▸ Task to complete
Nothing outside the range is wanted. Repeat exactly the lines below from the one with "Bulian.id (582, 586)" through the one with "Privacy Policy (33, 2476)".
Start of Block
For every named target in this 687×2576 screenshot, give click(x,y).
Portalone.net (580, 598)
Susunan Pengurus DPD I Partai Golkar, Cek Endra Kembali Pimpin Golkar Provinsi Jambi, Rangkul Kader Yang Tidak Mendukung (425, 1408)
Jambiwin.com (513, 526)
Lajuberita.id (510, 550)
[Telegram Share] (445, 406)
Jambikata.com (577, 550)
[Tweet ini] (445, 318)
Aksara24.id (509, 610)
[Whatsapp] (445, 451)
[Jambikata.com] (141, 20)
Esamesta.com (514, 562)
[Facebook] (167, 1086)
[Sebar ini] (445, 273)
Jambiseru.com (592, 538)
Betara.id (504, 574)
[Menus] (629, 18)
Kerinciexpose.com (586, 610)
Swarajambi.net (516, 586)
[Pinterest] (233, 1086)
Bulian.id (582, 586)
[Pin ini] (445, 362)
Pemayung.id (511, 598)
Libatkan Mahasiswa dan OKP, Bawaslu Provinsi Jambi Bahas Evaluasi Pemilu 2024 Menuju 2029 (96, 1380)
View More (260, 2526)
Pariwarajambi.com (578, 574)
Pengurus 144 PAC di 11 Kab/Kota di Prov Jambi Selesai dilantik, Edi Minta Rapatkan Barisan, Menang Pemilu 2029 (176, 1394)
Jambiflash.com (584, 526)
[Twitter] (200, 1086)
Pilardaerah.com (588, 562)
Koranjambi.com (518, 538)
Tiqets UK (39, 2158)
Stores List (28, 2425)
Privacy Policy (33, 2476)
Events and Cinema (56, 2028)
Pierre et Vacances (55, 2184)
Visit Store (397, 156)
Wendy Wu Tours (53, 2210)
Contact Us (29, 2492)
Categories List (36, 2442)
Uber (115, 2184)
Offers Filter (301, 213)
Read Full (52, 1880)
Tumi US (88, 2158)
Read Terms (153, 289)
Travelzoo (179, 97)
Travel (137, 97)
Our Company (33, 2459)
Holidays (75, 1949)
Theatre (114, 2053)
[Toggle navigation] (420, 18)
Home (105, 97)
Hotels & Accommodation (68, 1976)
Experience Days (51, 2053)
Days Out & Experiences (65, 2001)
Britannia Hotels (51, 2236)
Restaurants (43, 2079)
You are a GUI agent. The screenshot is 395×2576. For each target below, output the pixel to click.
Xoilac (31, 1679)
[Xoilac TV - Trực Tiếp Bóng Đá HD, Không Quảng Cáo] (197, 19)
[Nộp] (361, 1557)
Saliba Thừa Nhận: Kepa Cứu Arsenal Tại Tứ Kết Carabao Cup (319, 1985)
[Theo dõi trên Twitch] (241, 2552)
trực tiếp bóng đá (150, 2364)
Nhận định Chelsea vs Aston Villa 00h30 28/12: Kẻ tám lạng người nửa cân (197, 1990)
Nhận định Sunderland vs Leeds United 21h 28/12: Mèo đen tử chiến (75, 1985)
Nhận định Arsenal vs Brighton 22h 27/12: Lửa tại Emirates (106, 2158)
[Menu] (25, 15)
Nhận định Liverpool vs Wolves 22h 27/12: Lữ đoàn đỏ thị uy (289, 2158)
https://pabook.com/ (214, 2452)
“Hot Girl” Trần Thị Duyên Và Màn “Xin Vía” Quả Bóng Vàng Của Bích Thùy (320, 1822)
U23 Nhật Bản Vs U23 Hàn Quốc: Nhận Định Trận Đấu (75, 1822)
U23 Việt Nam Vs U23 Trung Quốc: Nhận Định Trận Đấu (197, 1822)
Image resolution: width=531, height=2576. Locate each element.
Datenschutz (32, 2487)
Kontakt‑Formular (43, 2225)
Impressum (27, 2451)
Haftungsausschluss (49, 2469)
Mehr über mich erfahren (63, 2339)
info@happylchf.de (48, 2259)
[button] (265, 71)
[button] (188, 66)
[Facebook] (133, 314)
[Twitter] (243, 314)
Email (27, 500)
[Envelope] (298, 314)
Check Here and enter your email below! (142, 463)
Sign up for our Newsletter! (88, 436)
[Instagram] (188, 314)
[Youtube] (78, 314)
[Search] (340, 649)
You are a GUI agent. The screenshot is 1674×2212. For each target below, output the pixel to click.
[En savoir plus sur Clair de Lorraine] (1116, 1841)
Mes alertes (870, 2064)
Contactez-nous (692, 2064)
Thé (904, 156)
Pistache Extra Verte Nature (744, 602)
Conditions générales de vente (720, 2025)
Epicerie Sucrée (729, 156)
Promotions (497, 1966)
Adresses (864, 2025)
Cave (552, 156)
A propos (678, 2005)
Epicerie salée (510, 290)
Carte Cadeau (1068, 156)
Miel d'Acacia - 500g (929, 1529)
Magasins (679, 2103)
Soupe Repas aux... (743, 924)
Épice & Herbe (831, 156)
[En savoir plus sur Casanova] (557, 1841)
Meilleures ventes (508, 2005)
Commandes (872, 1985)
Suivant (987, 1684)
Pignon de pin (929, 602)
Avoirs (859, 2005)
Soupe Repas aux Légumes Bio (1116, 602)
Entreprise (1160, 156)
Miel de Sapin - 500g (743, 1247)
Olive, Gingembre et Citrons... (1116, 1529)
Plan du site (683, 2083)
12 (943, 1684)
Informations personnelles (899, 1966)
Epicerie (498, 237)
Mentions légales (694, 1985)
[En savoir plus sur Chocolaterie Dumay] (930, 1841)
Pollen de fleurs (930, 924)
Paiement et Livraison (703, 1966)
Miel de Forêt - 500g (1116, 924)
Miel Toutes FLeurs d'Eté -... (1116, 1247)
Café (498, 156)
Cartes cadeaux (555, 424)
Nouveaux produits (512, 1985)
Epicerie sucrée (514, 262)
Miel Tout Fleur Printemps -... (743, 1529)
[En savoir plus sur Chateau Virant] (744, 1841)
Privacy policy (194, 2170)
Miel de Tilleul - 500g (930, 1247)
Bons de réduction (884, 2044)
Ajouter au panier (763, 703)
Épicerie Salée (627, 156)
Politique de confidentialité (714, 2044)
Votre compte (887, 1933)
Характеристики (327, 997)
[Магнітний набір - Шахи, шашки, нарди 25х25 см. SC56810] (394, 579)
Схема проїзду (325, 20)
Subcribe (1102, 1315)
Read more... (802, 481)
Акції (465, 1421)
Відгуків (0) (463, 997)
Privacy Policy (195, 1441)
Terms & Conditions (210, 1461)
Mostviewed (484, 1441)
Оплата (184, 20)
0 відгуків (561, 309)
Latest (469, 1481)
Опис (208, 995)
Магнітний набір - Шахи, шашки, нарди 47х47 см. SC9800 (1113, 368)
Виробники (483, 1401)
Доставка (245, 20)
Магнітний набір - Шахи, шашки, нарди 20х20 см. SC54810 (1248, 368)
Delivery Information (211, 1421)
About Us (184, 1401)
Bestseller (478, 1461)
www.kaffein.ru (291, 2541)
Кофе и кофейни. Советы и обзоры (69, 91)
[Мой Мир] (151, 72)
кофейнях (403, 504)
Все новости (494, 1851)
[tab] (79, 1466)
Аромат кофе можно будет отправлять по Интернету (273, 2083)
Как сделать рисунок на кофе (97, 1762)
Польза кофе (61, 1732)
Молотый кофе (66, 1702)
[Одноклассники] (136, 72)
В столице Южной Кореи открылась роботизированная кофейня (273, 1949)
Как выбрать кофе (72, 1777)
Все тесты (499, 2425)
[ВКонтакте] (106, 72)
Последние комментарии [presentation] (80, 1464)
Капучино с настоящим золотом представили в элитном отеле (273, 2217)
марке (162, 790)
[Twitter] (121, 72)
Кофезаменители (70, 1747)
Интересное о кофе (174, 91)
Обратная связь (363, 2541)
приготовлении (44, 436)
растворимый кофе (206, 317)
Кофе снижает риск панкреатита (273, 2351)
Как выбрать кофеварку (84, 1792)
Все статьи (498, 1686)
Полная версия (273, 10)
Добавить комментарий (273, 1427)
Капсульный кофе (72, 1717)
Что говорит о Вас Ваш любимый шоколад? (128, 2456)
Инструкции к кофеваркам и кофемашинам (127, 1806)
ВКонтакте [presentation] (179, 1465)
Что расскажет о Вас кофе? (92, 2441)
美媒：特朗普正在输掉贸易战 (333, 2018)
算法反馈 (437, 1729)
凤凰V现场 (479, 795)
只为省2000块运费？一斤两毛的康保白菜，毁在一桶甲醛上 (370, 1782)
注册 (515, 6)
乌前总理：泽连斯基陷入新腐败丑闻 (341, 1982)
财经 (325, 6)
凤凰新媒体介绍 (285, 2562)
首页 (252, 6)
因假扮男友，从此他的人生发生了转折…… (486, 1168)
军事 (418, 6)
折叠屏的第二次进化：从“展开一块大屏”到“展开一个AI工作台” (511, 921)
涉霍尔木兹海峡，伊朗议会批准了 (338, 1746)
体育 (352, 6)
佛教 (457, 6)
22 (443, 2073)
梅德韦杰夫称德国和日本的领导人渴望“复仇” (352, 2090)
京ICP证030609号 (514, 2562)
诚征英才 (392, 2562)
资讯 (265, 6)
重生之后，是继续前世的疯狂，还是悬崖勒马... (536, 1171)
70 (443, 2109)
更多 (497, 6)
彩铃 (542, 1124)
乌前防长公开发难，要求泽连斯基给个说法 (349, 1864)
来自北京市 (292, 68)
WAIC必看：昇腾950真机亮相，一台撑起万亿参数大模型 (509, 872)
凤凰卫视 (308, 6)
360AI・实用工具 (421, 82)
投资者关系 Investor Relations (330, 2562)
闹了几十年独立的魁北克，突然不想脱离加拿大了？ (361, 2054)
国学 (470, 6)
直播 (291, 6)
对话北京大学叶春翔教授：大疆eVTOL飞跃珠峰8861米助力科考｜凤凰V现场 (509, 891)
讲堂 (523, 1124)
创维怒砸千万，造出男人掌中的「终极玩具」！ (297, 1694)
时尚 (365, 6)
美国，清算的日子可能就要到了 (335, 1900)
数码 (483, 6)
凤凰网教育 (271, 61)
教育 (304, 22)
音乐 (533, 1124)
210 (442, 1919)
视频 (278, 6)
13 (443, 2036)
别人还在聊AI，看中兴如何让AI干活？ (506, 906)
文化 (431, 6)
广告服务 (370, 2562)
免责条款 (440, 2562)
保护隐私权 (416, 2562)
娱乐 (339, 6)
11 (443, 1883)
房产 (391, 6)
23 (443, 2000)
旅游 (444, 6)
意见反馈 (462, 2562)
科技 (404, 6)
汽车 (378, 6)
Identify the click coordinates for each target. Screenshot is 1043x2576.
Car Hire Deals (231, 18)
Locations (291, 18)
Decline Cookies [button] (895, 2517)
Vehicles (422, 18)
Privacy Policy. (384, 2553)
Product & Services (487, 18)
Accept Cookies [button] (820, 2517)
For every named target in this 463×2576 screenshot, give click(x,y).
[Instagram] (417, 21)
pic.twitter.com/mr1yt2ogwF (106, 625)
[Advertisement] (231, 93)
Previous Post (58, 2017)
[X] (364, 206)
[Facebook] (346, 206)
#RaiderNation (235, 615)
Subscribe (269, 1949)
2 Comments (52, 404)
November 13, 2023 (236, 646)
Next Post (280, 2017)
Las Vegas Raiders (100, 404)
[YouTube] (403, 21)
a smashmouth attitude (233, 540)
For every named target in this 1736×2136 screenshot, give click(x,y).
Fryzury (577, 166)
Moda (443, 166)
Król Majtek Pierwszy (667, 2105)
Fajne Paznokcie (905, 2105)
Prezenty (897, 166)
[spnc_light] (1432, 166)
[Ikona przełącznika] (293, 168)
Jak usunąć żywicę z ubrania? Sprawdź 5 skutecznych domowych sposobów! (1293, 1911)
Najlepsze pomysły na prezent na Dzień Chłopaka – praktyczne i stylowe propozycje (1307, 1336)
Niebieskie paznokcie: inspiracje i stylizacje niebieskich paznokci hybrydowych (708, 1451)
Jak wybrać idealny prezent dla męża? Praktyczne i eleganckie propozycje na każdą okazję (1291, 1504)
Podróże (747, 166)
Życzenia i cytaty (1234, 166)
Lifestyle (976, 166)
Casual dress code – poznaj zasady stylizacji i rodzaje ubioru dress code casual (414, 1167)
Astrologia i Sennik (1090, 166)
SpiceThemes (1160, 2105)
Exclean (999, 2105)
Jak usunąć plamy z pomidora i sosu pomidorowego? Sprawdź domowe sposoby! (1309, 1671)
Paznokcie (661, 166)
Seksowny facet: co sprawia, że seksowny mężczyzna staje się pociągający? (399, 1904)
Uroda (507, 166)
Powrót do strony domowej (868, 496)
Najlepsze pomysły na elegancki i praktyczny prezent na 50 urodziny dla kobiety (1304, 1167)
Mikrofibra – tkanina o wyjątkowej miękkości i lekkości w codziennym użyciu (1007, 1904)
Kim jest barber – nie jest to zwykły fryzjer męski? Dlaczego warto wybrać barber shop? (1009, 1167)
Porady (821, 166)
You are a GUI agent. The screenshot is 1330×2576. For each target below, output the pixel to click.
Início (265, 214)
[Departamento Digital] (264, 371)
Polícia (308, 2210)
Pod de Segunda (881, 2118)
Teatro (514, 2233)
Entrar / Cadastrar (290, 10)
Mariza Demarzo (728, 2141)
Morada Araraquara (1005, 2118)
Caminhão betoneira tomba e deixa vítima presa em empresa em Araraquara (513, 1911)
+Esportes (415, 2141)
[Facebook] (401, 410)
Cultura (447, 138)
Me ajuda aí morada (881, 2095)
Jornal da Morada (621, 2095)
End of Block
▸ Answer box
Bulian.id (582, 586)
[Pin ini] (445, 362)
Pemayung.id (511, 598)
Libatkan Mahasiswa dan OKP, Bawaslu Provinsi Jambi Bahas Evaluasi Pemilu 2024 Menuju 2029 (96, 1380)
View More (260, 2526)
Pariwarajambi.com (578, 574)
Pengurus 144 PAC di 11 Kab/Kota di Prov Jambi Selesai dilantik, Edi Minta Rapatkan Barisan, Menang Pemilu 2029 (176, 1394)
Jambiflash.com (584, 526)
[Twitter] (200, 1086)
Pilardaerah.com (588, 562)
Koranjambi.com (518, 538)
Tiqets UK (39, 2158)
Stores List (28, 2425)
Privacy Policy (33, 2476)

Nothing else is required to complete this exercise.